◆ List of tasks:
A. According to the report on military contractors in Iraq, how many private contractors are in Iraq and Kuwait to support Operation Iraqi Freedom?
B. For each statement, say whether it agrees with the report on military contractors in Iraq, and quote the words that decide it: (i) In Vietnam there was one contractor for every five service members. (ii) After the 1991 Persian Gulf War, the Army dropped from 19 divisions to 12. (iii) About 20 percent of the contractors in the Iraq theater are U.S. citizens.
C. Rewrite the part of the contractor report between "About 20 percent" and "handled by contractors.", inclusive, changing "nationals" to "residents".

◆ Page extract:
· · · ·

By the end of this year, the United States will have spent an estimated $100 billion on military contractors in Iraq since the war began in 2003, according to a government report released Tuesday. The report also says the ratio of contractors to U.S. military personnel there is higher than in any other conflict in American history.

The study by the Congressional Budget Office, a nonpartisan federal office that monitors budgetary and spending issues, is the first to analyze the cost and the number of contractors in Iraq. The report was requested by the Senate Budget Committee after widespread concern on Capitol Hill about the amount of money being spent on private contractors.

There are 190,000 private contractors in Iraq and Kuwait to support Operation Iraqi Freedom, according to the report. That's one contractor for every member of the U.S. armed forces. The ratio far exceeds that of past wars. In World War II, for example, there was one contractor for every seven service members; in Vietnam, the ratio was 1-to-5.

"Roughly one in every five dollars that the federal government has spent in the war on Iraq has gone to private contractors," says CBO director Peter Orszag.

The analysis also found that it costs about the same for a contractor as it does for an American service member performing either a security or a support job.

The reason the number of contractors is so high compared with past conflicts, the CBO says, is because the U.S. military has been cut back drastically since the end of the Cold War. The jobs military personnel used to do are now being done by contractors. After the 1991 Persian Gulf War, the Army dropped from 19 divisions to the current 10, so it, in particular, has been relying on civilian contractors for work previously done by soldiers.

For the most part, the contractors transport food and fuel, work in dining facilities and haul gas and oil by truck. But as many as 30,000 work for private security contractors and carry weapons. Of the total spent on contracts, an estimated $6 billion to $10 billion went to security.

Orszag says one concern about the use of armed private contractors involves the issue of supervision. Military commanders have less direct authority over contractors than they do over military personnel and government employees. Those contractors potentially could be subject to U.S. laws, though there have been few tests in the courts about how those laws apply to contractors.

About 20 percent of the contractors in the Iraq theater are U.S. citizens. Iraqi and Kuwaiti nationals make up 40 percent, and the remaining workers are from other countries.

The Bush administration has been trying to increase the number of government employees who could be called on to handle some of the functions currently done by contractors. It has requested $249 million in next year's budget to create a Civilian Response Corps that could deploy to a crisis.

The corps would be made up of about 250 "active" civilian experts who could deploy immediately. Another 2,000 "standby" members would be regular federal employees — doctors, lawyers, engineers, agronomists, police officers and public administrators — who could deploy for stabilization and reconstruction missions. They would take over some of the jobs now being handled by contractors.

"Stabilization and reconstruction is a mission that civilians must lead," Secretary of State Condoleezza Rice said in unveiling the plan last month. "But for too long, our civilians have not had the capacity to lead and investments were not made to prepare them to lead."

· · · ·

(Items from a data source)
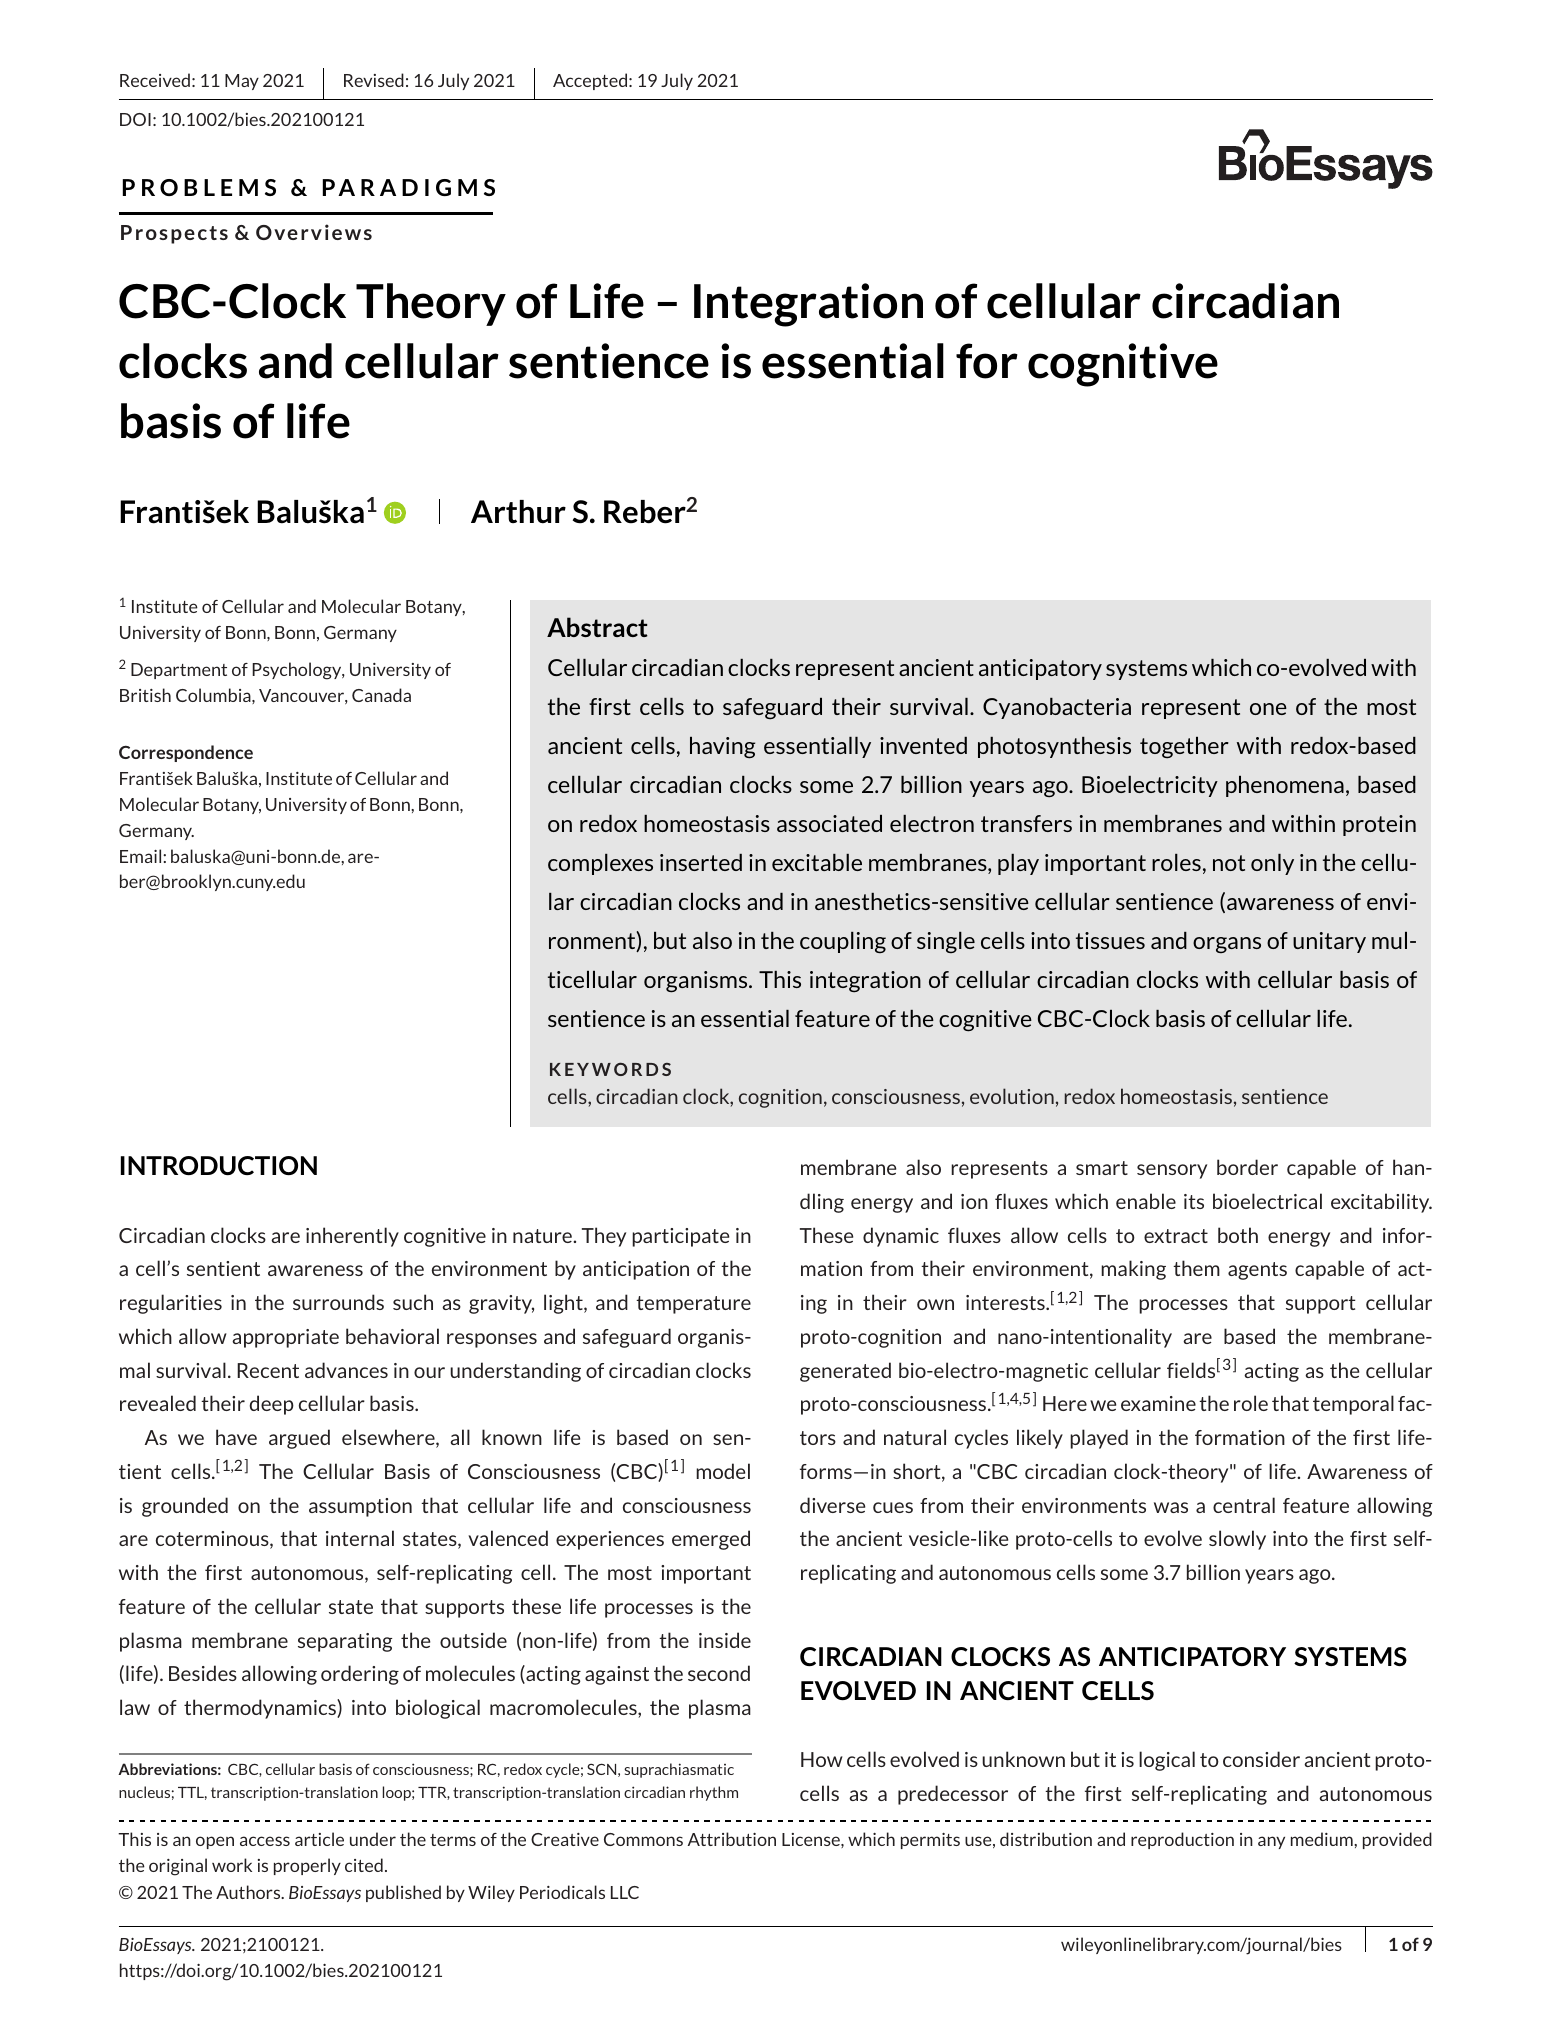 The height and width of the screenshot is (2039, 1552). Describe the element at coordinates (1158, 1403) in the screenshot. I see `examine` at that location.
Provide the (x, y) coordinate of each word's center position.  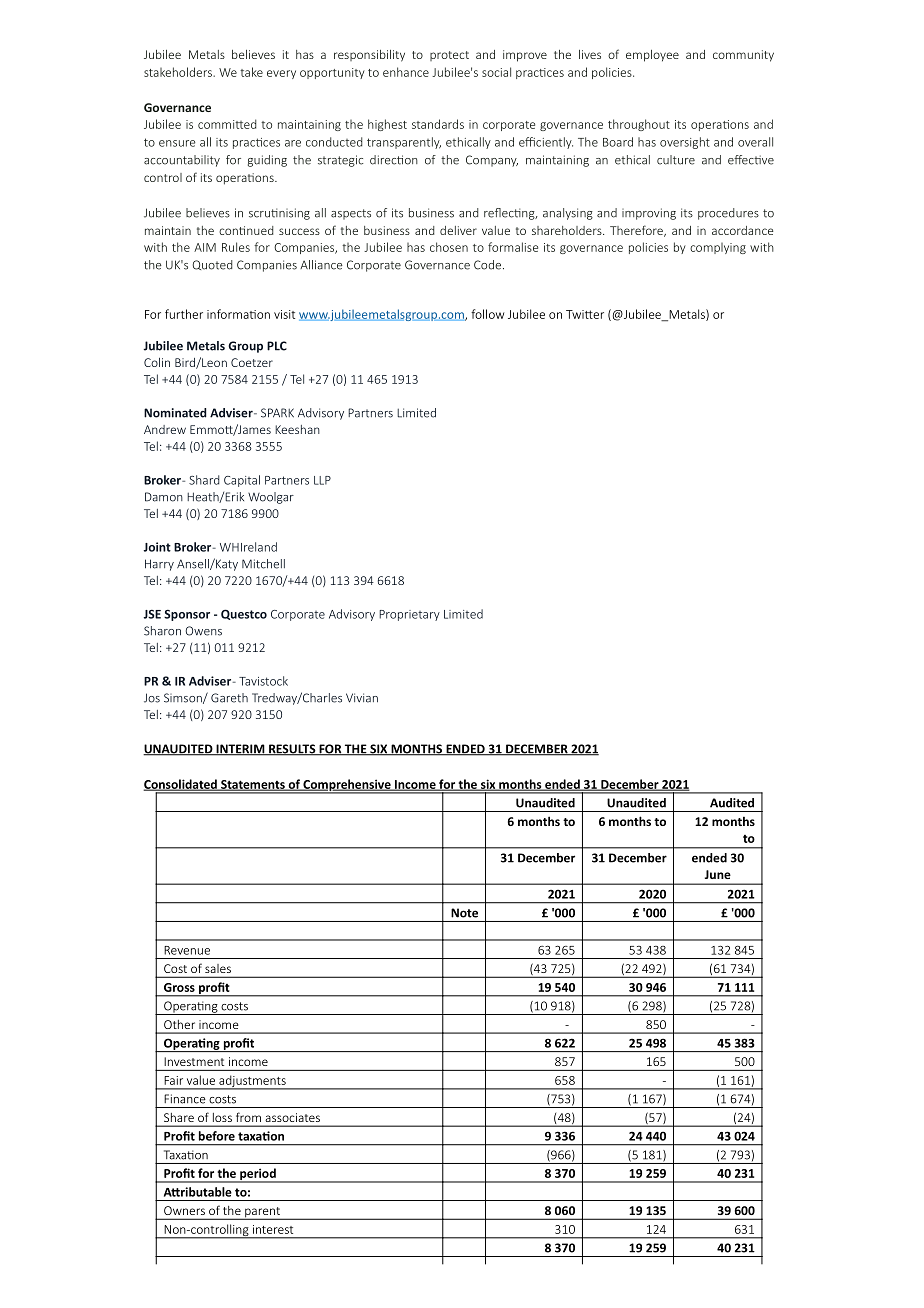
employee (652, 56)
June (718, 874)
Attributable (198, 1192)
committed (227, 124)
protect (449, 56)
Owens (204, 631)
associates (293, 1117)
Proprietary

· · · ·

◆ Results of the tasks:
A. 190,000 private contractors.

B.
(i) Yes: "in Vietnam, the ratio was 1-to-5."
(ii) No: "the Army dropped from 19 divisions to the current 10"
(iii) Yes: "About 20 percent of the contractors in the Iraq theater are U.S. citizens."

C.
About 20 percent of the contractors in the Iraq theater are U.S. citizens. Iraqi and Kuwaiti residents make up 40 percent, and the remaining workers are from other countries.

The Bush administration has been trying to increase the number of government employees who could be called on to handle some of the functions currently done by contractors. It has requested $249 million in next year's budget to create a Civilian Response Corps that could deploy to a crisis.

The corps would be made up of about 250 "active" civilian experts who could deploy immediately. Another 2,000 "standby" members would be regular federal employees — doctors, lawyers, engineers, agronomists, police officers and public administrators — who could deploy for stabilization and reconstruction missions. They would take over some of the jobs now being handled by contractors.